§ **Task set**
(a) Which three models of path dependence does the passage on welfare state stability name?
(b) Carry on the passage on welfare state stability and path dependence, picking up right after its last sentence.

§ **Extract to read**
▬▬▬▬▬▬
Social policy research has long pointed to welfare states as stable entities. Esping-Andersen (1996) considered them as ‘frozen landscapes’ unaffected by extensive exogenous pressures. Welfare reform ‘takes place within frameworks of historical institutionalisation’ leading to welfare states being ‘relatively historically stable’ (Esping-Andersen, 1990, p 80). They are ‘immovable objects’ (Hemerijck, 2013, p 93) as reforms are negotiated with coalition governments, federal arrangements or strong regional actors and active social partnerships, where actors with veto power constrain policy reforms. Despite pressure to change (for example, linked to the labour market, demographics or financial crises), welfare state scholars tend to see welfare states as fairly stable. Change is ‘essentially rare’ (Djelic and Quack, 2007, p 165), occurring ‘either in a big bang or hardly at all’ (Schmidt, 2010, p 4).

Three strands of theorising allow us to explore mechanisms of path dependence: utilitarian, normative and habitual models (Sarigil, 2015). First, the stability of welfare and environmental states is tied to utilitarian models of stability and notions such as increasing returns, policy feedback, lock-in and path dependence as a self-reinforcing process (Pierson, 2004). In a utilitarian style, actors are seen as knowledgeable about given alternatives and capable of evaluating and making informed choices. Established institutions are argued to be founded to respond to collective bargaining problems, with stability arising from actors’ cost and benefit calculations.

Although periods of social and political change come with significant ambiguity and include conflicts, Pierson suggests that once a path is put in place, ‘the probability of further steps along the same path increases with each move down that path’ (Pierson, 2000, p 263). Actors’ gains increase the more a path is trodden. As actors continue to invest, ‘the costs of exit – of switching to some previously plausible alternative – rise’ (Pierson, 2000, p 263). This points to the well-known phenomenon of reproduction as ‘actors rationally choose to reproduce institutions – including perhaps sub-optimal institutions because any potential benefits of transformation are outweighed by the costs’ (Mahoney, 2000, p 517). Change, therefore, comes with costs, and the benefits of staying on the established path are more profitable than investing in a new and unknown path (Pierson, 1996).
▬▬▬▬▬▬
§ **Recorded data**
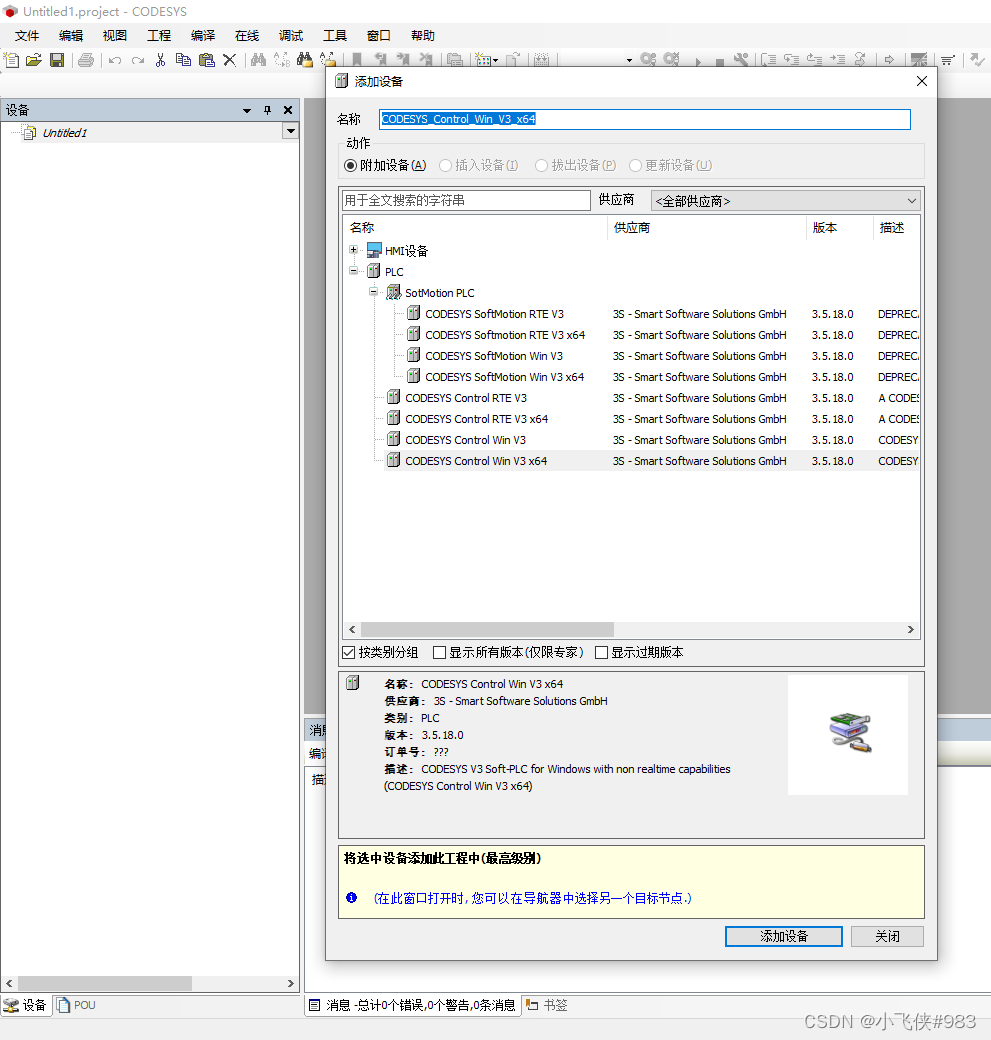Enable the 显示过期版本 checkbox
This screenshot has width=991, height=1040.
[x=600, y=651]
▬▬▬▬▬▬
§ **Answer set**
(a) Utilitarian, normative and habitual models.

(b)
While such an approach assumes that actors are rational and calculating, driven by intentionality and strategic decision making, it recognises less behaviour as guided by a logic of appropriateness (March and Olsen, 1989). Actors are not isolated individuals (or organisations) but socially embedded, and engage in reproducing social practices ‘not only because of the economic rationality of a standardised behaviour but because, in their agency, they thoughtlessly follow well-rehearsed cultural scripts’ (Lessenich, 2005, p 348). They seek to be legitimate in the eyes of others and adapt to recognised standards and ways of thinking due to their isomorphic behaviour. They follow socially constructed ideals, norms and roles and adjust their behaviour to follow others (Goodin, 1996).

Despite their differences, utilitarian and normative models share some similarities as actors are assumed to be rational, or at least reflexive, regarding their choices. Habitual models follow a different approach (Hopf, 2010) and further stress the significance of adaptation to social norms, cultural scripts and socialised behaviours (Sarigil, 2015). Stability comes more from people doing what they have done before and less due to attempts to follow others (Hopf, 2010). It is fair to say that habitual action includes an element of reflexivity, as a habit is a way to reduce uncertainty through the routinisation of social practices.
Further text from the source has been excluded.